# Stored dataset items

———

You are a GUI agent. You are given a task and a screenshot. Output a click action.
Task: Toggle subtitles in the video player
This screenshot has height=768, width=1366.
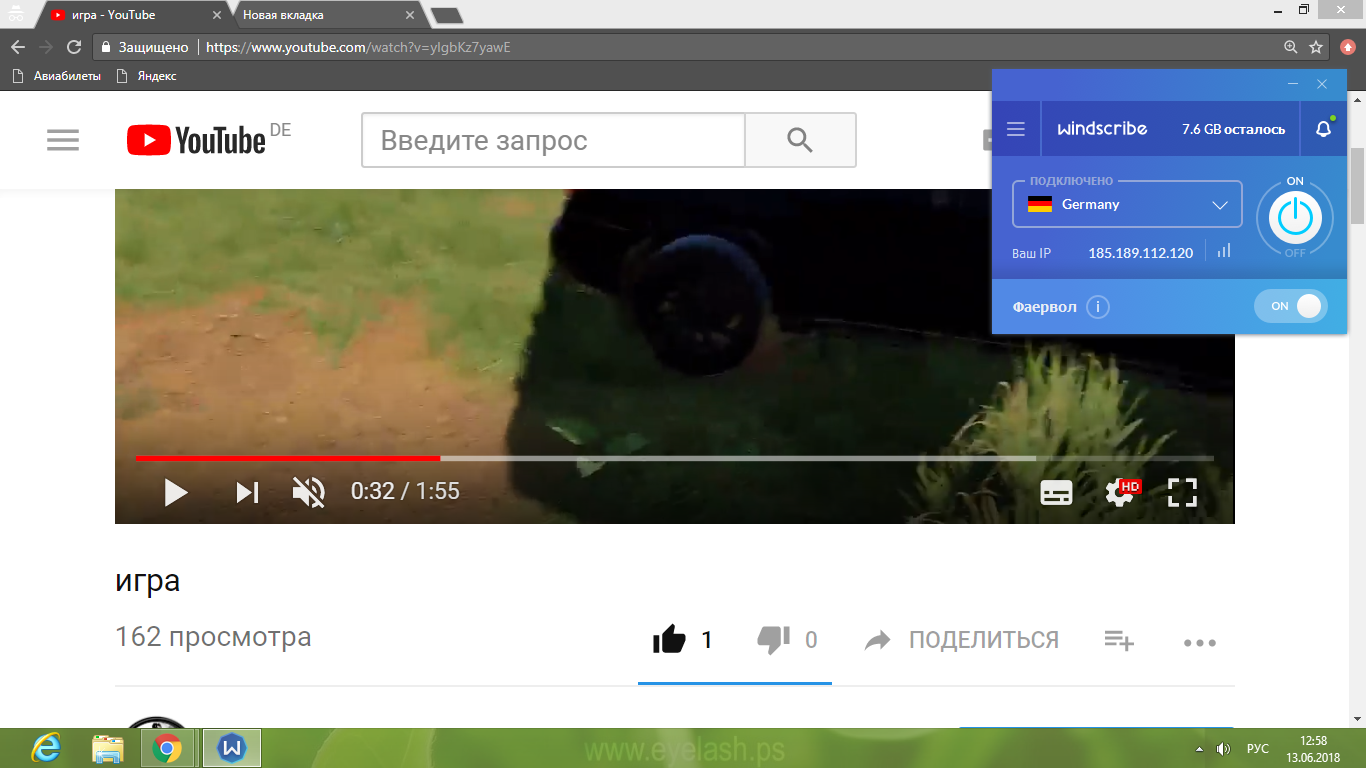pyautogui.click(x=1056, y=492)
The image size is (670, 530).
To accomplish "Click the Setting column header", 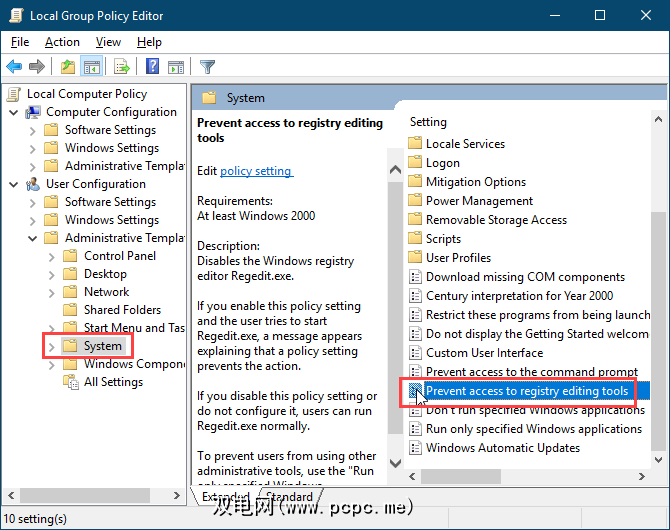I will point(428,122).
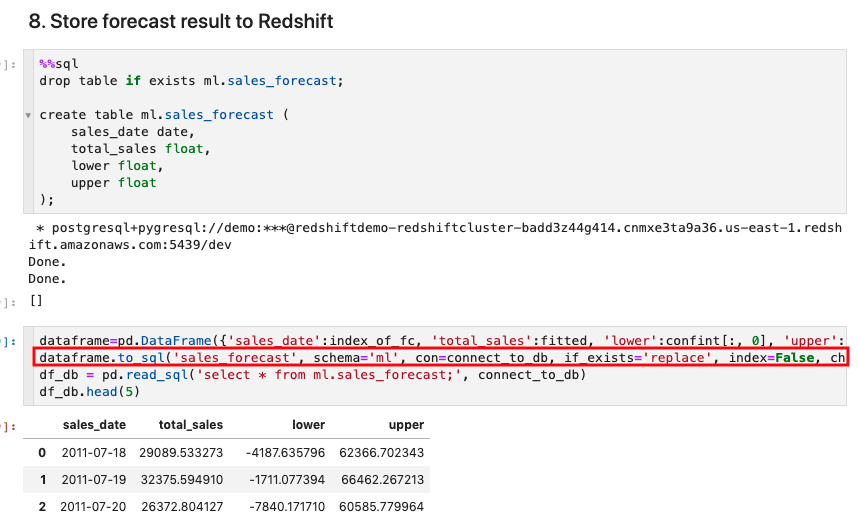This screenshot has width=859, height=519.
Task: Click the pd.read_sql query line
Action: tap(311, 375)

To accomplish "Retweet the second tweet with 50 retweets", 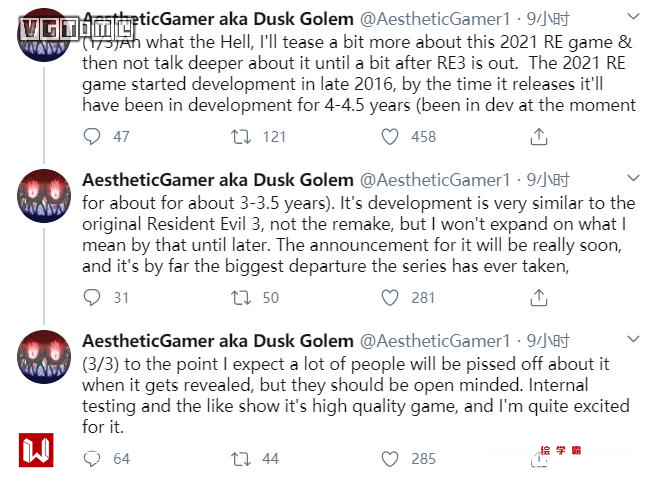I will [241, 297].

———

# Directions
Repeat exactly the lines from the first line of the records above through the line containing "The image size is (670, 530).", both included. Leave out the pictures.

# Solution for this problem
You are a GUI agent. You are given a task and a screenshot. Output a click action.
Task: Toggle subtitles in the video player
This screenshot has height=768, width=1366.
pyautogui.click(x=1056, y=492)
The image size is (670, 530).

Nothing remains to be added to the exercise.